While New Zealand voted during a referendum on October 17, 2020 with a narrow majority against the legalization of cannabis, the movement to legalize marijuana in the United States took a big leap forward on Election Day as four more states made the drug legal for recreational purposes and two more approved its use for medicinal reasons.
The people in Arizona, Montana, New Jersey and South Dakota voted in favor of legalizing recreationalmarijuana and Mississippi this week became the 36th state to allow medical marijuana, according to the unofficial results. South Dakota became the first state to legalize medicinal and recreational marijuana in the same election, and is now joining states like California, Illinois, Massachusetts, Colorado, Michigan, Oregon, Nevada, Maine, Vermont, Alaska and Washington state for the legal recreational use of cannabis.
U.S. President-elect Joe Biden, has repeatedly stated during his election campaign that he will decriminalize cannabis use and automatically expunge prior convictions. And, he will support the legalization of cannabis for medical purposes, leave decisions regarding legalization for recreational use up to the states, and reschedule cannabis as a schedule II drug so researchers can study its positive and negative impacts, as stated on his official website.

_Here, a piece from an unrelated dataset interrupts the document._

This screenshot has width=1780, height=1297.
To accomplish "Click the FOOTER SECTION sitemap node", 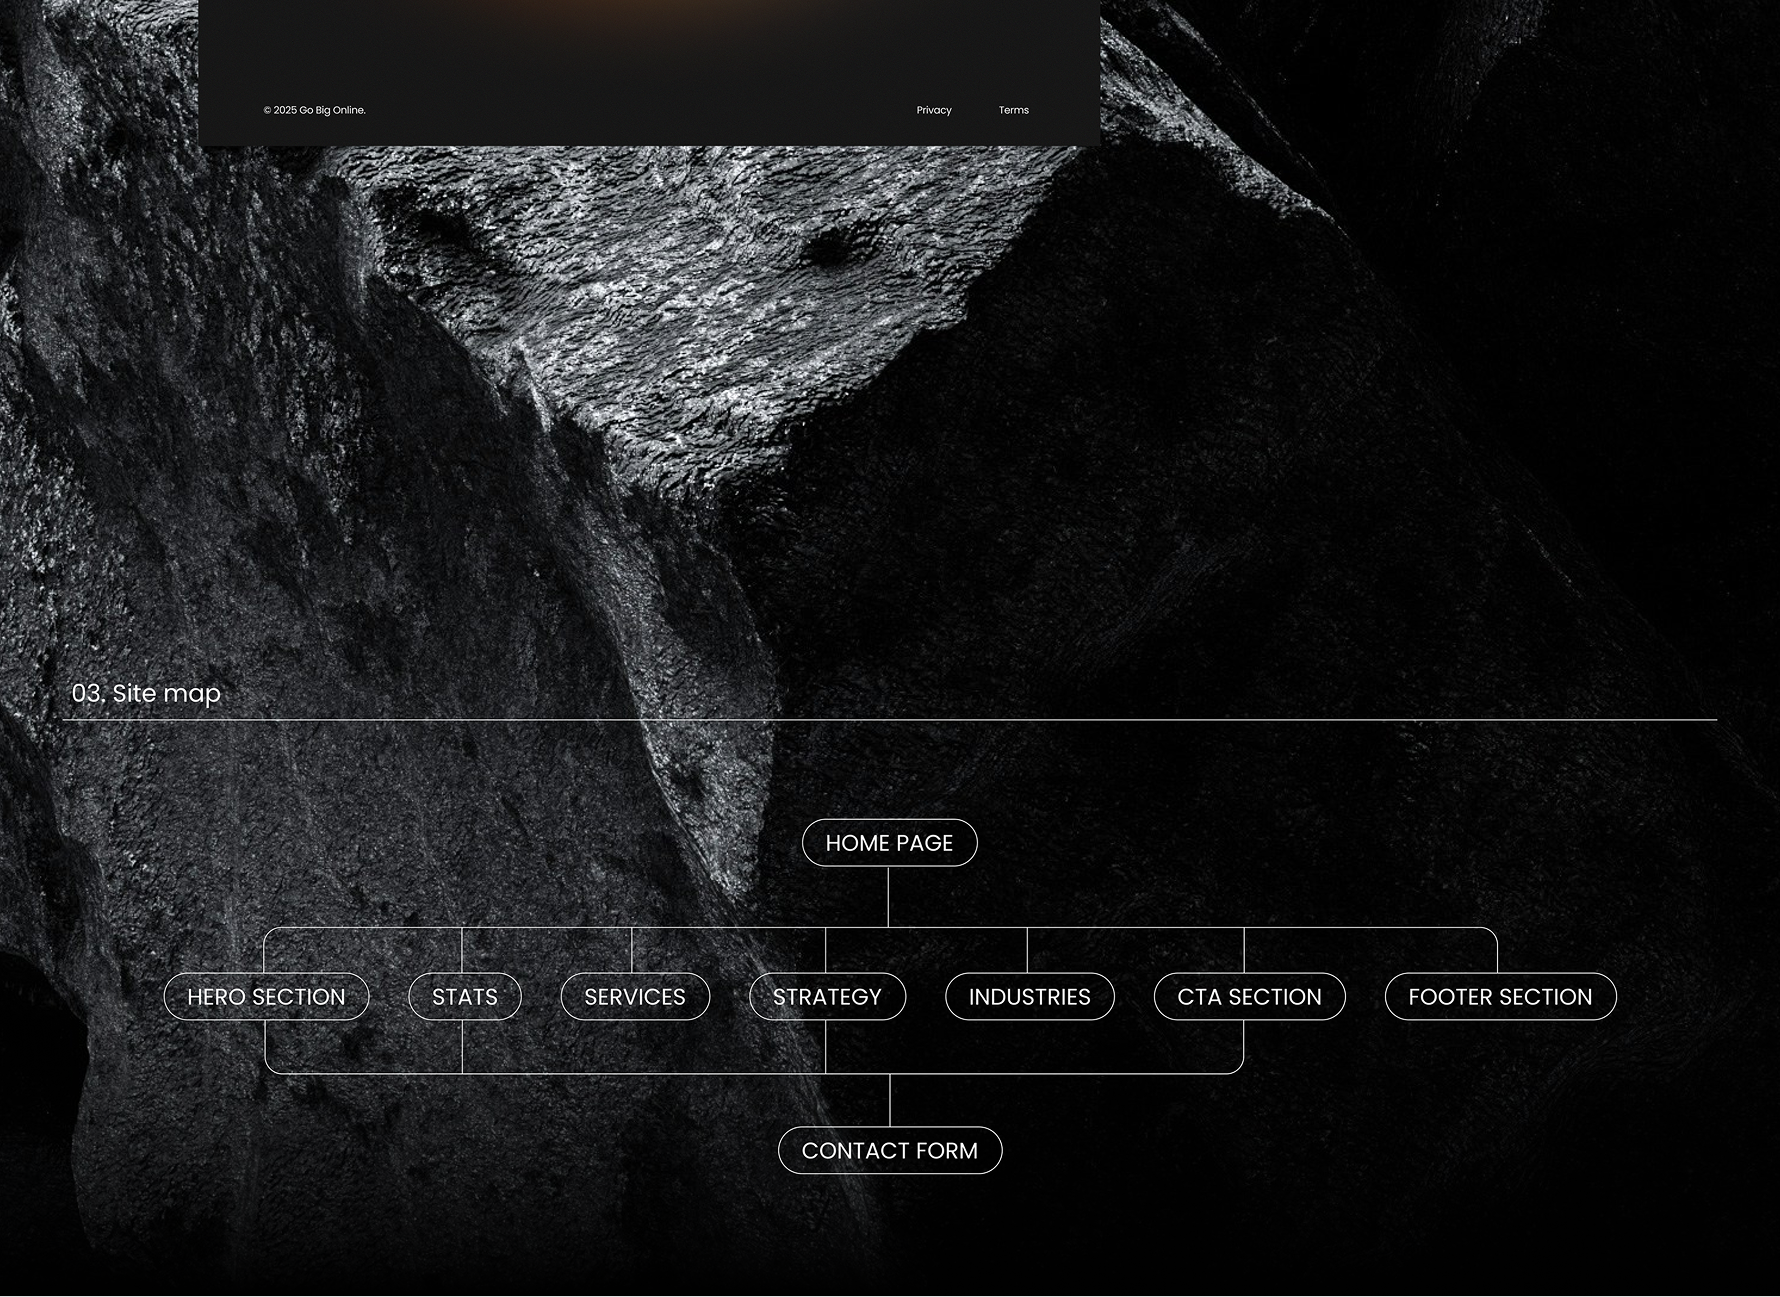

"The public has spoken loudly and clearly," Erik Altieri, Executive Director at the National Organization for the Reform of Marijuana Laws (NORML) said in a statement. "They favor ending the failed policies of marijuana prohibition and replacing it with a policy of legalization, regulation, taxation and public education."
The far-reaching liberalization in now 16 states in the USA will certainly also have an impact on alcohol consumption. Last week a large national cross-sectional survey in Canada became known which clearly showed the correlation between increasing consumption of cannabis and decreasing consumption of alcohol (inside.beer, 28.10.2020).